United States District Court, D. Oregon

November 15, 2018

SAMUEL WANI, Plaintiff,
v.
GEORGE FOX UNIVERSITY; PROVIDENCE MEDICAL GROUP; DR. THOMAS CROY, M.D.; DOMINIC FIX-GONZALEZ; GREGG BOUGHTON; CHRIS Y; JOHN BATES; IAN SANDERS; GABE HABERLY; CRAIG TAYLOR; DAVE JOHNSTONE; MARK POTHOFF, and SARAH TAYLOR, Defendants.

          OPINION & ORDER

          MARCO A. HERNANDEZ, UNITED STATES DISTRICT JUDGE

         Magistrate Judge You issued a Findings and Recommendation (#198) on August 8, 2018, in which she recommends that this Court deny Plaintiff's motions for summary judgment, for leave to amend, and for sanctions; and that this Court grant Defendants' motions for judgment on the pleadings and summary judgment. The matter is now before me pursuant to 28 U.S.C. § 636(b)(1)(B) and Federal Rule of Civil Procedure 72(b).

         When any party objects to any portion of the Magistrate Judge's Findings & Recommendation, the district court must make a de novo determination of that portion of the Magistrate Judge's report. 28 U.S.C. § 636(b)(1); Dawson v. Marshall, 561 F.3d 930, 932 (9th Cir. 2009); United States v. Reyna-Tapia, 328 F.3d 1114, 1121 (9th Cir. 2003) (en banc).
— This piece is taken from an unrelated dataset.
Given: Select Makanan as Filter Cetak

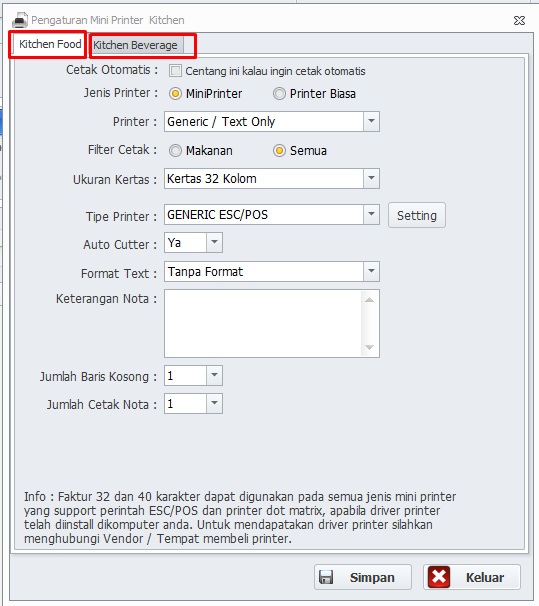Looking at the screenshot, I should tap(175, 150).
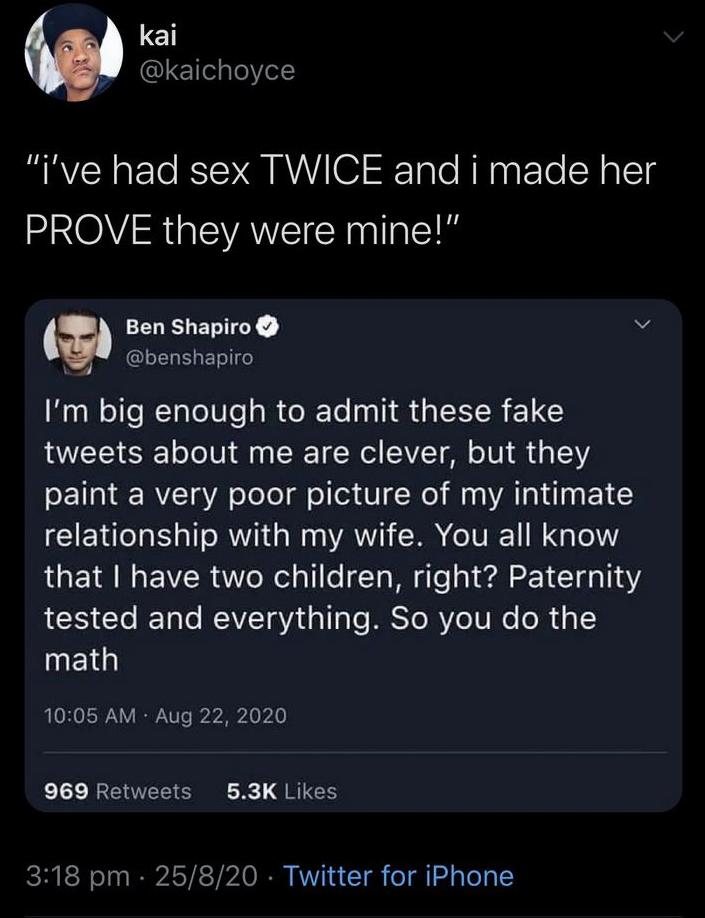Image resolution: width=705 pixels, height=918 pixels.
Task: Open kai's profile picture avatar
Action: click(x=67, y=57)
         I have carefully considered Plaintiff's objections and other than as discussed more fully below, I conclude there is no basis to modify the Findings & Recommendation. I have also reviewed the pertinent portions of the record de novo and find no other errors in the Magistrate Judge's Findings & Recommendation.

         The procedural history of the case is a bit complicated because both Plaintiff and certain Defendants filed motions before the resolution of an earlier motion to dismiss and before the viability of any amended claims was adjudicated. Plaintiff filed the case on June 29, 2017 and initially brought six claims for relief against a variety of Defendants. ECF 1. After some Defendants had answered and other Defendants had filed Rule 12 motions, and after Plaintiff voluntarily dismissed another Defendant, Plaintiff filed a summary judgment motion. In a February 22, 2018 Findings & Recommendation, Judge You recommended granting the Rule 12 motions brought by the "GFU Defendants."[1] Those motions challenged five of the six claims, omitting any challenge to a race discrimination claim set forth as the fourth claim for relief in the original Complaint. Judge You recommended dismissal of the other five claims, with leave to amend four of the five. She recommended dismissal of the fifth claim for relief, which alleged a HIPPA violation, with prejudice. The day after the February 22, 2018 Findings & Recommendation was filed, Judge You stayed Plaintiff's motion for summary judgment pending completion of discovery. ECF 132.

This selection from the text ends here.